= The Young & Moody Band =

The Young & Moody Band was a British blues rock band from the late 1970s to the early 1980s, headed by Status Quo co-writer Bob Young and Whitesnake guitarist Micky Moody. The two met for the first time in 1975, when Moody's band, Snafu, supported Status Quo on tour. They formed a friendship and in their spare time began writing songs together. Over a period of several years, they collected enough material for two albums and several singles.

The band started under the name "Young & Moody", releasing a self-titled album on Magnet Records in 1977. Later they changed their name to The Young & Moody Band. Their 1981 single "Don't Do That" also featured Lemmy from Motörhead, Cozy Powell and The Nolans and charted at No. 63 on the UK Singles Chart.
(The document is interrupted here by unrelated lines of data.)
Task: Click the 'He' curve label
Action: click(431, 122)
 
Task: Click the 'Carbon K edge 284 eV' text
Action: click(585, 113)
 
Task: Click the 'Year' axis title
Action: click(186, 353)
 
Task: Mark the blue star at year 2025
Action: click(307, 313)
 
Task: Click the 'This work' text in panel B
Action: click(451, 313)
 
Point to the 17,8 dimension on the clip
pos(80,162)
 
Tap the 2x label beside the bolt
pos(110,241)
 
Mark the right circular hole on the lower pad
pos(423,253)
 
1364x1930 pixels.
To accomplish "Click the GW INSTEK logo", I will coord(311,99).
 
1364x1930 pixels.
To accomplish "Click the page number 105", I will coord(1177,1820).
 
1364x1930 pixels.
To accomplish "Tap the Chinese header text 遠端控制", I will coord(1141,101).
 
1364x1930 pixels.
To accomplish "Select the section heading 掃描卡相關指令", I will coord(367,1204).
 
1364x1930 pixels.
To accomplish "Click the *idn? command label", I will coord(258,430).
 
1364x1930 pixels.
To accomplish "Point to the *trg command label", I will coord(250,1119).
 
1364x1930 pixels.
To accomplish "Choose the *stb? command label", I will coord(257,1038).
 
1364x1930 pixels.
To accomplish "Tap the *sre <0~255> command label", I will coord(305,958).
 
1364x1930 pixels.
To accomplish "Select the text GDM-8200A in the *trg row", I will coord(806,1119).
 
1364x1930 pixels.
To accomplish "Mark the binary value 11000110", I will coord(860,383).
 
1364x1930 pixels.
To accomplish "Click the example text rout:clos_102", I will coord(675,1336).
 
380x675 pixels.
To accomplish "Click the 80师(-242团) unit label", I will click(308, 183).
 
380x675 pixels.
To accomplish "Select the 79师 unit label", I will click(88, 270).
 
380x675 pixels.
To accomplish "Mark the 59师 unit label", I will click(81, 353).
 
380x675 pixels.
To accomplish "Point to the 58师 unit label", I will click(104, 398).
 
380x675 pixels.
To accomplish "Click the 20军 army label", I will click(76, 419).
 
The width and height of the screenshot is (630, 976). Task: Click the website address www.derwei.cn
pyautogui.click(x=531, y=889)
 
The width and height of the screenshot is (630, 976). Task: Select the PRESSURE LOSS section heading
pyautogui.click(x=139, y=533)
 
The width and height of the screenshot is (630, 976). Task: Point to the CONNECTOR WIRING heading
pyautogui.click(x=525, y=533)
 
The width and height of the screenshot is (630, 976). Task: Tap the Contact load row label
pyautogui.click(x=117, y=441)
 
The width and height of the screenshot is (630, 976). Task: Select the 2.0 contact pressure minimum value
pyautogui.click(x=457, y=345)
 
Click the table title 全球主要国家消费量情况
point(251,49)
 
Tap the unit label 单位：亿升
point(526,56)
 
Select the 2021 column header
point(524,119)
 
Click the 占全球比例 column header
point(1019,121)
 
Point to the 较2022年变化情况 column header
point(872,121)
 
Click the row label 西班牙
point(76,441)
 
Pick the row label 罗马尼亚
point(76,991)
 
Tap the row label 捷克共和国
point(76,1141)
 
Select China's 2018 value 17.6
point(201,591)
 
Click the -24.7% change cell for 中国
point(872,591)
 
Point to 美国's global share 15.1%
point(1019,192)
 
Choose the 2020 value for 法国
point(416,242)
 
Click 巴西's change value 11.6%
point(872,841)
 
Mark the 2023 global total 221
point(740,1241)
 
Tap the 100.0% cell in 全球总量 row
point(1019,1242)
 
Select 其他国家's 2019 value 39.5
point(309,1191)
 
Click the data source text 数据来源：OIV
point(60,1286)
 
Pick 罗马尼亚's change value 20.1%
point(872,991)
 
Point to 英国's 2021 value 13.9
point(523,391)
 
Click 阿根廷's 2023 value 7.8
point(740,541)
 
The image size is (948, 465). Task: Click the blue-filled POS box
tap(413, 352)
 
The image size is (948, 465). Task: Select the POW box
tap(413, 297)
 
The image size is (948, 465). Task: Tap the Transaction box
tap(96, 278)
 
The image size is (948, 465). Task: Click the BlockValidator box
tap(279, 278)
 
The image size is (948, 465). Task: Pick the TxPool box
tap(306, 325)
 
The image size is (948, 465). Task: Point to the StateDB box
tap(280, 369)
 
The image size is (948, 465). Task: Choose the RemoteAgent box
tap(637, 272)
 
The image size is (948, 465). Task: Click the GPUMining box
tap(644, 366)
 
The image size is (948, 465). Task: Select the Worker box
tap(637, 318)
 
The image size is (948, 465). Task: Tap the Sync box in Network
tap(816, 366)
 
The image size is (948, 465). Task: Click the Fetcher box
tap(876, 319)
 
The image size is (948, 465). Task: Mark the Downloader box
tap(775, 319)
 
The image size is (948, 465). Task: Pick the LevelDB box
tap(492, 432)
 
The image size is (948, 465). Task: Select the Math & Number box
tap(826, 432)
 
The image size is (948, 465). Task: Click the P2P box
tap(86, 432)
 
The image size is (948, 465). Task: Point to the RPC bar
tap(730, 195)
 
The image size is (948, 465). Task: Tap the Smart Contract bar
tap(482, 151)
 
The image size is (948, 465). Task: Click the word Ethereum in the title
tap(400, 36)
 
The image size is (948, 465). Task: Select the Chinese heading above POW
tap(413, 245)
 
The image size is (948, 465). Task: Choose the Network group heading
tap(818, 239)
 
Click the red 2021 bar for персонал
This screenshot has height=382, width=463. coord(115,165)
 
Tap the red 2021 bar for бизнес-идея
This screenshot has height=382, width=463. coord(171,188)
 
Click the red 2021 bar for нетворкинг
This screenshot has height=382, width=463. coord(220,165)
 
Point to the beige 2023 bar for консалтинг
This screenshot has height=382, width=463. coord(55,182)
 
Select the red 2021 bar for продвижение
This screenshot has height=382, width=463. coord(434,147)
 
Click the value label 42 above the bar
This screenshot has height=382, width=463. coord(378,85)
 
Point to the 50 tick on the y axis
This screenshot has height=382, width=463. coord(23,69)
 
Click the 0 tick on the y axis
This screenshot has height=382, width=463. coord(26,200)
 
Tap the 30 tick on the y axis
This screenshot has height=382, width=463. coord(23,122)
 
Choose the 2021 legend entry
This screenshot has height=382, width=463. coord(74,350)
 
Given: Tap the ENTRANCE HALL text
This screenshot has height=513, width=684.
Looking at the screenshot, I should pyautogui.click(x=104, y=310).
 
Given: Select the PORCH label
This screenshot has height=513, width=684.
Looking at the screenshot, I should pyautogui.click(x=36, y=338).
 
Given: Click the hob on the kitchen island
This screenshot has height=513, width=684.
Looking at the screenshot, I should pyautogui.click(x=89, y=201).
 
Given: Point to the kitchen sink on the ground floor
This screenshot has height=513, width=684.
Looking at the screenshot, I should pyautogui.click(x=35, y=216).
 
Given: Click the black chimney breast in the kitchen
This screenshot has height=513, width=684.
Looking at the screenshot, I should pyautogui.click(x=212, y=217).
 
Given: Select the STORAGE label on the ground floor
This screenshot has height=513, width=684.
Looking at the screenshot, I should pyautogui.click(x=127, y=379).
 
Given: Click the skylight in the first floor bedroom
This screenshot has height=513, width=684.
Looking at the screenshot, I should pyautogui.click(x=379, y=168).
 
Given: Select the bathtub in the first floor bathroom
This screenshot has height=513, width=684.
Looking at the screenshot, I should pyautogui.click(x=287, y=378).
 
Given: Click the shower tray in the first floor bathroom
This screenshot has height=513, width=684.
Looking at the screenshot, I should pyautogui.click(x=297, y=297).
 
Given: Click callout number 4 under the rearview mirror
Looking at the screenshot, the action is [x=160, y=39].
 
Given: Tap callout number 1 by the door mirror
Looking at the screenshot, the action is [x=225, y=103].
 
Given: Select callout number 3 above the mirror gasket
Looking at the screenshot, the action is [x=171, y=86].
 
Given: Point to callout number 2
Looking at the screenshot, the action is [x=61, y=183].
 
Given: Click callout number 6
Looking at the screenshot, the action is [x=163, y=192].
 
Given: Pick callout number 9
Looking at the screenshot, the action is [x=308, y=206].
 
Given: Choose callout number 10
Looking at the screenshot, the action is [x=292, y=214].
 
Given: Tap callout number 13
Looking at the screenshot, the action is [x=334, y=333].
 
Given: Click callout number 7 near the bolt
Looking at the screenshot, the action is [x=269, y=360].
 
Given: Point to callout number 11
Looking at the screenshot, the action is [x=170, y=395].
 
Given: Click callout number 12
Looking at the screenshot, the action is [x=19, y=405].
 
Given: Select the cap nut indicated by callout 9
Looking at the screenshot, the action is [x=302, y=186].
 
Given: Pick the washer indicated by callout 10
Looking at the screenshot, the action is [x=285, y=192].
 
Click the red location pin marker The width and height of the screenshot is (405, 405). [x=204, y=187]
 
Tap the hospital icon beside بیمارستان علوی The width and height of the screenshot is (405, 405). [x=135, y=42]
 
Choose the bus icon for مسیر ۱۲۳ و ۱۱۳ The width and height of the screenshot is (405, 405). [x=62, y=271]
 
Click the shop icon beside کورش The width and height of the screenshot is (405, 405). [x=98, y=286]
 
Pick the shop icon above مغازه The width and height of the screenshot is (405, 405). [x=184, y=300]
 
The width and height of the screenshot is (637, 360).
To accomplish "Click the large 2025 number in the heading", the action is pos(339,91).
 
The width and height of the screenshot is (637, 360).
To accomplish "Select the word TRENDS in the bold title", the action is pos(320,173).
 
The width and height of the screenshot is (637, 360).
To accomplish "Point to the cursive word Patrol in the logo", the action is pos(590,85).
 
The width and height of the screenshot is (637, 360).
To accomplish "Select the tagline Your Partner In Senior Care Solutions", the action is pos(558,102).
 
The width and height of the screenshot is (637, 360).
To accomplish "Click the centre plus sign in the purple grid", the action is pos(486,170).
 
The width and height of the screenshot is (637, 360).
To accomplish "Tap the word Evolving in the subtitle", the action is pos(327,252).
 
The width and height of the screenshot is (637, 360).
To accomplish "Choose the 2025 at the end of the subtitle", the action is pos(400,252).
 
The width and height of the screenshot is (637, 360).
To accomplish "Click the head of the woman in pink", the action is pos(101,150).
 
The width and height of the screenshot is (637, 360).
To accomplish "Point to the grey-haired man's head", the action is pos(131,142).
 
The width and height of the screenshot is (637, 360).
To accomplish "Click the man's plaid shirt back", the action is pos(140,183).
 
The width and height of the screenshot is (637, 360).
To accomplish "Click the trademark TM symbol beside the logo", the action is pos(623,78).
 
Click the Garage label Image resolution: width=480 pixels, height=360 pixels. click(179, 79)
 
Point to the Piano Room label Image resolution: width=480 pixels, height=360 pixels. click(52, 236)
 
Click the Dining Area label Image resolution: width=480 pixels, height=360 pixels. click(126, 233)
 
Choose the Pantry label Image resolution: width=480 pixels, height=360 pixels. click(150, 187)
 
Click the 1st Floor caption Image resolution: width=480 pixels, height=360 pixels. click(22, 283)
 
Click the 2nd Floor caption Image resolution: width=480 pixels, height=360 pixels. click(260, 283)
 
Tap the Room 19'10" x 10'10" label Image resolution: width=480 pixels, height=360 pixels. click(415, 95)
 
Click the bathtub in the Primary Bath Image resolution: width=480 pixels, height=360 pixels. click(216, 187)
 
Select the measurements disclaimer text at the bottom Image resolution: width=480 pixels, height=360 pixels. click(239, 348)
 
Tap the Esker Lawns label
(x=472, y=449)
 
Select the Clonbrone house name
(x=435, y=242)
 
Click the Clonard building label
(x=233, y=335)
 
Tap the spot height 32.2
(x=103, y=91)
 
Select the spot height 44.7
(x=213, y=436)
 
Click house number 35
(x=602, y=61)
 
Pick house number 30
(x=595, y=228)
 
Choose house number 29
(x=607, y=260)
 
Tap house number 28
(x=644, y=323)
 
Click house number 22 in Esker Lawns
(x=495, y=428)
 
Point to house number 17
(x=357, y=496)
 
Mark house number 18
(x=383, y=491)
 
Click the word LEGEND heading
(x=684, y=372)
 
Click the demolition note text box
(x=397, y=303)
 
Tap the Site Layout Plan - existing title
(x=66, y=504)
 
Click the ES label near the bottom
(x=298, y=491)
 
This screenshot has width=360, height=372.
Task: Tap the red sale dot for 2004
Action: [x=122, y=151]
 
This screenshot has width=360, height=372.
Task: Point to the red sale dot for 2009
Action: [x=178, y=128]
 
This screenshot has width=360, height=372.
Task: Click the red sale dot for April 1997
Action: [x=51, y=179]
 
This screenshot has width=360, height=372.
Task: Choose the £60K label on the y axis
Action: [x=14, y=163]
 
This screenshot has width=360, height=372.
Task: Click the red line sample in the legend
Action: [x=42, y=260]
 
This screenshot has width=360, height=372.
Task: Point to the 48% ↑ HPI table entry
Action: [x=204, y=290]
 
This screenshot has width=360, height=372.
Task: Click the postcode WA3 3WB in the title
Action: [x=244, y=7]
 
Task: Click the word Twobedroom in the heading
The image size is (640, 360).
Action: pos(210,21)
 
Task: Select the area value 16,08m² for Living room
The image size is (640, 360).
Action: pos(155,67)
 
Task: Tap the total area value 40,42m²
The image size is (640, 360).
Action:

Their follow-up single, "These Eyes", was used in a UK jeans commercial (c. 1981). Graham Bonnet (ex Rainbow) supplied the vocals (but not on the single) and the lyrics 'these eyes' were replaced with the word 'Levis'. Written by Young and Moody, it was sung by Ed Hamilton, who also wrote "Night Games" from Bonnet's third album Line-Up. Both tracks were available as singles on Bronze Records and featured on the compilation album A Quiet Night In. When released on that compilation album, it earned international gold discs.